Would benzoic acid be more or less soluble in a \(0.1-M \mathrm{NaOH}\) solution than it is in water?

Short Answer

Expert verified
Benzoic acid will be more soluble in a 0.1M NaOH solution than in water, as it reacts with NaOH to form the highly soluble sodium benzoate salt (C6H5COONa).

Step by step solution

01

Write the chemical reaction between benzoic acid and NaOH.

First, we need to write the chemical reaction between benzoic acid (C6H5COOH) and sodium hydroxide (NaOH): \[ C6H5COOH + NaOH \rightarrow C6H5COONa + H2O \] In this reaction, benzoic acid donates a proton to NaOH, forming the sodium benzoate salt (C6H5COONa) and water (H2O).
02

Determine the solubility of benzoic acid in water.

Benzoic acid has a solubility of approximately 1.7g per 100ml of water at 20°C. This value can vary slightly depending on the temperature and purity of the benzoic acid.
03

Determine the solubility of sodium benzoate in water.

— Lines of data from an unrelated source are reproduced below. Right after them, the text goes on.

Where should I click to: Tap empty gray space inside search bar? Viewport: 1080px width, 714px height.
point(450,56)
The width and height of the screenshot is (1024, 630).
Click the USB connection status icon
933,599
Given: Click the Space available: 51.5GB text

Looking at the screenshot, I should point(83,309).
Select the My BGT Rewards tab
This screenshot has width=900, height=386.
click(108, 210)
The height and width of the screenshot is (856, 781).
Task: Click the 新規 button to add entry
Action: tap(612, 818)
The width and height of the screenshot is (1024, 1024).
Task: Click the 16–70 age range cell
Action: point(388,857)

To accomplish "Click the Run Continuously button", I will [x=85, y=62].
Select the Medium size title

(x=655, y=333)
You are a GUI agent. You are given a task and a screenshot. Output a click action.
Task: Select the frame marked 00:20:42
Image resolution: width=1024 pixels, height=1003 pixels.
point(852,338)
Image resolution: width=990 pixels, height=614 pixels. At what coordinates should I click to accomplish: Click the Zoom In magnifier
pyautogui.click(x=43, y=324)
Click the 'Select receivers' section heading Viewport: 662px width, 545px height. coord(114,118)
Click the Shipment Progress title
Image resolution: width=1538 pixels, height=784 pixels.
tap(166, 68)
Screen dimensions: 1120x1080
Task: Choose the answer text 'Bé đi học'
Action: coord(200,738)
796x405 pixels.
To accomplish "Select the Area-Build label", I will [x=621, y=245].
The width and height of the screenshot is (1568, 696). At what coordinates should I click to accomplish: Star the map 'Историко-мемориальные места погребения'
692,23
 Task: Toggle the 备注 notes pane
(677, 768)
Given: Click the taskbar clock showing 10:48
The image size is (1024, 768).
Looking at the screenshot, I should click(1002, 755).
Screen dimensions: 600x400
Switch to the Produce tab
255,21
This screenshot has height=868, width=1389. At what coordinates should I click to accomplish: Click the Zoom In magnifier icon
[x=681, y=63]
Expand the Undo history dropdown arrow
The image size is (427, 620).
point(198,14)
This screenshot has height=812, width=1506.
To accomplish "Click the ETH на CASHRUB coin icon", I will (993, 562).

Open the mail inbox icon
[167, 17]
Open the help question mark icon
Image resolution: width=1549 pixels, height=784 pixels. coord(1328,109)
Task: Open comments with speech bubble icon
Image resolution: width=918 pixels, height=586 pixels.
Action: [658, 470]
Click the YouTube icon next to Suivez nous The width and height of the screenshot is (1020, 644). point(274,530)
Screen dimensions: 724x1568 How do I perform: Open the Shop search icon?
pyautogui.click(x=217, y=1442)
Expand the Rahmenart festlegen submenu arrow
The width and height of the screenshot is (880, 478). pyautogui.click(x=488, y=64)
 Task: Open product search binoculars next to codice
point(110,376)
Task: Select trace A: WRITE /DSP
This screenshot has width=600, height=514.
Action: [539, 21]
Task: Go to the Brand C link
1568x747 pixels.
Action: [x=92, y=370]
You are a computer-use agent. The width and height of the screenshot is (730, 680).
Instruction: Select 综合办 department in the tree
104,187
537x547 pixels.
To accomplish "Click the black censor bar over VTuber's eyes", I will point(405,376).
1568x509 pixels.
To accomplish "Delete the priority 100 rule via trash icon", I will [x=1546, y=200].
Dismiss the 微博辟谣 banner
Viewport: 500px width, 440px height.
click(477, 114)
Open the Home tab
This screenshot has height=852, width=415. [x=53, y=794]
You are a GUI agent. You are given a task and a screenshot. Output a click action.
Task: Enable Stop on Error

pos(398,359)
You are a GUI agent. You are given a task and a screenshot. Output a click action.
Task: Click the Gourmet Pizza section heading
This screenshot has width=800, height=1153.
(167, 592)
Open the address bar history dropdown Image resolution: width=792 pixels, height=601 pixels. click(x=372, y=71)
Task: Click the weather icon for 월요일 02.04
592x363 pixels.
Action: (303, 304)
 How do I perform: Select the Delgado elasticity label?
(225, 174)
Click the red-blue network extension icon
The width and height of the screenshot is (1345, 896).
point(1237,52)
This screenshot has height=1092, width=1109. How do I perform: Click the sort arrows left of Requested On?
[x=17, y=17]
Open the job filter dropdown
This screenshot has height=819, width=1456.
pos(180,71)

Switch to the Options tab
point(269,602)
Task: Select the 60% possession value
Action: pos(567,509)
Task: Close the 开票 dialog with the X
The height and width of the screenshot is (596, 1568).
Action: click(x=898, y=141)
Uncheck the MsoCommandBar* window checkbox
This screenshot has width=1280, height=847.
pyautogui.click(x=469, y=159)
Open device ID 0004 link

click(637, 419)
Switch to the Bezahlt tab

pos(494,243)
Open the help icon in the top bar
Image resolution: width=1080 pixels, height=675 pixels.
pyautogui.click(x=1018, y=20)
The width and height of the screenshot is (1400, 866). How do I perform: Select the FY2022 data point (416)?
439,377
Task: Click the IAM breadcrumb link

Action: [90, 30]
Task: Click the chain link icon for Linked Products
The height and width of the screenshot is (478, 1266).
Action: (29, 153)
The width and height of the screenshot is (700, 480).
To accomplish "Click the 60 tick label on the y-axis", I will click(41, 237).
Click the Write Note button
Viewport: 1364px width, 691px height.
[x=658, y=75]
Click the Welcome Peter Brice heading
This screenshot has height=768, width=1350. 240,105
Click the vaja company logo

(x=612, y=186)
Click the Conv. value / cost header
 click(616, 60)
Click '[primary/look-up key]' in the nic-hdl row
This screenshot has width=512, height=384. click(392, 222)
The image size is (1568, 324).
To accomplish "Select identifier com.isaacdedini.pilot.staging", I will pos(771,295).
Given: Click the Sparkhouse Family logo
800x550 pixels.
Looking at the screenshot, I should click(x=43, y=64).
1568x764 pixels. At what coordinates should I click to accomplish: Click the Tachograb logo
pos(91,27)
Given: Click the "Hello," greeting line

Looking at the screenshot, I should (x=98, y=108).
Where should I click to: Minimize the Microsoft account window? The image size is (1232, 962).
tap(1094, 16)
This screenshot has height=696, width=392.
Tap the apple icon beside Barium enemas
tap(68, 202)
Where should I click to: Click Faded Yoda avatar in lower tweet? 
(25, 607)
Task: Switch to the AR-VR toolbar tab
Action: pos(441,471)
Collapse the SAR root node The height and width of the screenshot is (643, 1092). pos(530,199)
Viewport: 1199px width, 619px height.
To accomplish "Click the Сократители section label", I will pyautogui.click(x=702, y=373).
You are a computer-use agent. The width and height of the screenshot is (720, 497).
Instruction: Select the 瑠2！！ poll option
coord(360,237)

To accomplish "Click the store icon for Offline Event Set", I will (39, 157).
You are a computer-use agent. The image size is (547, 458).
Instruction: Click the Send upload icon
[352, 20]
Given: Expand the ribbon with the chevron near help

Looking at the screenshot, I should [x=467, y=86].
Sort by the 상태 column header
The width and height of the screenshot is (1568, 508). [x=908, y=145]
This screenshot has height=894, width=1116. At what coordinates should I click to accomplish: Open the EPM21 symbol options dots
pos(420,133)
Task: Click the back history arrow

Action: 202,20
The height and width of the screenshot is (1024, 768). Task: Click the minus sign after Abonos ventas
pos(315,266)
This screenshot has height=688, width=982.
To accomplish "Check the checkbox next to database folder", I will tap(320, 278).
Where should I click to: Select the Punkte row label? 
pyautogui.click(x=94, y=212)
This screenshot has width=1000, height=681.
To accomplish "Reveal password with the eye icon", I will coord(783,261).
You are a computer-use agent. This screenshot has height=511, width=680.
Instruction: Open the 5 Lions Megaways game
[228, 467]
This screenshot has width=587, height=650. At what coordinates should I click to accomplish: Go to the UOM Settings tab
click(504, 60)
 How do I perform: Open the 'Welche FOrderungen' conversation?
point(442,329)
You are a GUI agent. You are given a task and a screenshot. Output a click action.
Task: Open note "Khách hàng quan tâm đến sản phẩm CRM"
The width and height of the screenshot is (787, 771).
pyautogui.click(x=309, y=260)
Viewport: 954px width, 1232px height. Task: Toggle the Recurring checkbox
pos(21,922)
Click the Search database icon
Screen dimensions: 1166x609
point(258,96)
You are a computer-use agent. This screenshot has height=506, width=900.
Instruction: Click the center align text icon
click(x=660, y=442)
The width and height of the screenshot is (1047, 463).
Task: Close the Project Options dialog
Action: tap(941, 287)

Sodium benzoate, the salt formed by the reaction of benzoic acid with NaOH, is much more soluble in water than benzoic acid. Its solubility in water is approximately 62g per 100ml of water at 20°C.
04

Compare the solubility of benzoic acid in water with its solubility in NaOH solution.

Since benzoic acid reacts with NaOH to form the highly soluble sodium benzoate salt, the solubility of benzoic acid in the 0.1M NaOH solution will increase as it is converted into sodium benzoate. Therefore, benzoic acid will be more soluble in the 0.1M NaOH solution than it is in water.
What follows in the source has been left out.